A large part of the problem is that when faced with implementing a marketing program, many small business owners focus on activities rather than systems. For example, a marketing activity might include investing in promotional items, or sending out a postcard or hiring an appointment setting firm to do some cold calling. While there's nothing inherently wrong with any of those activities, they generally do not produce the desired results that one hopes for. The key to getting the phone to ring with eager customers is to think about what needs to occur before and after the marketing activity.

Let's take postcards as an example. These are a time-tested method for generating new prospects. However most small business owners focus far too heavily on the look and image of the card, and pay scant attention to which list they will mail the cards to, or what the call-to-action is. These two items are far more important to the success of a postcard mailing campaign than whether the font is in one size vs. another, or whether the predominate color is red or blue. As the late great directly mail guru Gary Halbert once observed, "If you have extra money to spend on a campaign, invest more money in the quality of the list that you are mailing to."

Of equal importance to the list, is the call-to-action. This means, what do you want people to do once they get the card? There are all sorts of options people have once they get done reading your postcard. Unfortunately only one or two of them are what you really want. So the question becomes, what is the best call to action?

What we have found after 17 years of testing, is that you want the offer to be as easy for someone to accept as humanly possible. This means it needs to be very risk free. That is the precise reason why a call to action of "Please call us for a free consultation or free estimate" does not work particularly well. People are assuming that if they call they will not really get a free consultation, but rather be subjected to a rather aggressive sales pitch. Thus your call to action needs to address this concern.

In the days before websites, a very successful call to action was for someone to call a 1-800 number for more information. The copy on the postcard always pointed out that this was a "recorded" message, thus alleviating the concern that someone was going to try to sell you something the moment you called. Nowadays the easiest approach is to direct people to a page on your website. That page, as I've discussed in other articles, is specifically designed to encourage visitors to give you their contact information in exchange for receiving a free report or article that offers some helpful information about the problem they are facing.

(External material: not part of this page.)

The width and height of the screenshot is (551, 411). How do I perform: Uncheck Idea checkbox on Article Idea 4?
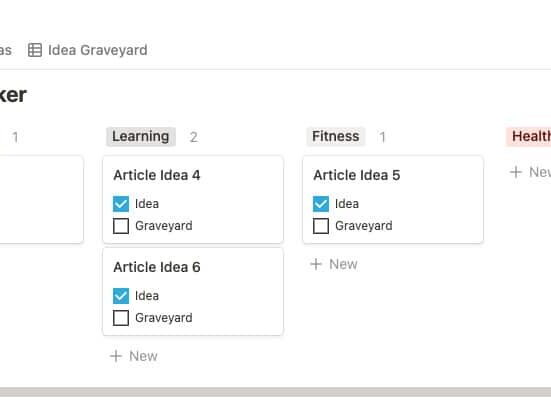pos(121,204)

Thus an effective postcard marketing effort depends upon what takes place before the mailing occurs (determining the quality of the list) and what occurs immediately afterwards (determining what the call to action should be and where you want them to go for further information.) While this type of marketing requires a bit more planning and thought, the results will be far greater. That's why small business owners who are successful at getting new business despite the current economic conditions, focus their efforts on developing marketing systems, rather than relying on a single activity.